» PROBLEMS AND TASKS
1 > Reproduce the part of the Iván Jaime biography below starting with "On 11 September" and going on through "against SD Huesca.".
2 > List every opposing club that the Iván Jaime biography below names in a match report.

» SUPPLIED PASSAGE

Iván Jaime Pajuelo (born 26 September 2000) is a Spanish footballer who plays for Famalicão as a central midfielder.

Club career

Málaga
Born in Málaga, Andalusia, Jaime joined Málaga CF's youth setup in 2011. He made his senior debut with the reserves on 26 November 2017, coming on as a first-half substitute in a 1–0 Tercera División away win against Villacarrillo CF.

On 11 September 2018, fifteen days shy of his 18th birthday, Jaime made his first-team debut by replacing fellow debutant Abdel Abqar in a 1–2 home loss against UD Almería for the season's Copa del Rey. He scored his first senior goal on 25 November, netting the opener or the B's through a penalty kick in a 2–1 home defeat of Atlético Sanluqueño CF in the Segunda División B championship.

On 28 February 2019, Jaime renewed his contract with the Blanquiazules until 2022. He made his Segunda División debut on 12 June of the following year, replacing fellow youth graduate Luis Muñoz late into a 1–3 home loss against SD Huesca.

» PROVIDED MATERIAL
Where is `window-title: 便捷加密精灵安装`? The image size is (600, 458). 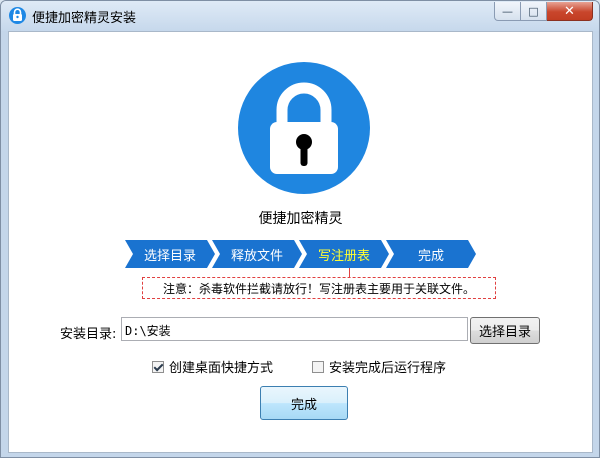
window-title: 便捷加密精灵安装 is located at coordinates (84, 18).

» OUTPUTS IN ORDER
1 >
On 11 September 2018, fifteen days shy of his 18th birthday, Jaime made his first-team debut by replacing fellow debutant Abdel Abqar in a 1–2 home loss against UD Almería for the season's Copa del Rey. He scored his first senior goal on 25 November, netting the opener or the B's through a penalty kick in a 2–1 home defeat of Atlético Sanluqueño CF in the Segunda División B championship.

On 28 February 2019, Jaime renewed his contract with the Blanquiazules until 2022. He made his Segunda División debut on 12 June of the following year, replacing fellow youth graduate Luis Muñoz late into a 1–3 home loss against SD Huesca.

2 >
Villacarrillo CF
UD Almería
Atlético Sanluqueño CF
SD Huesca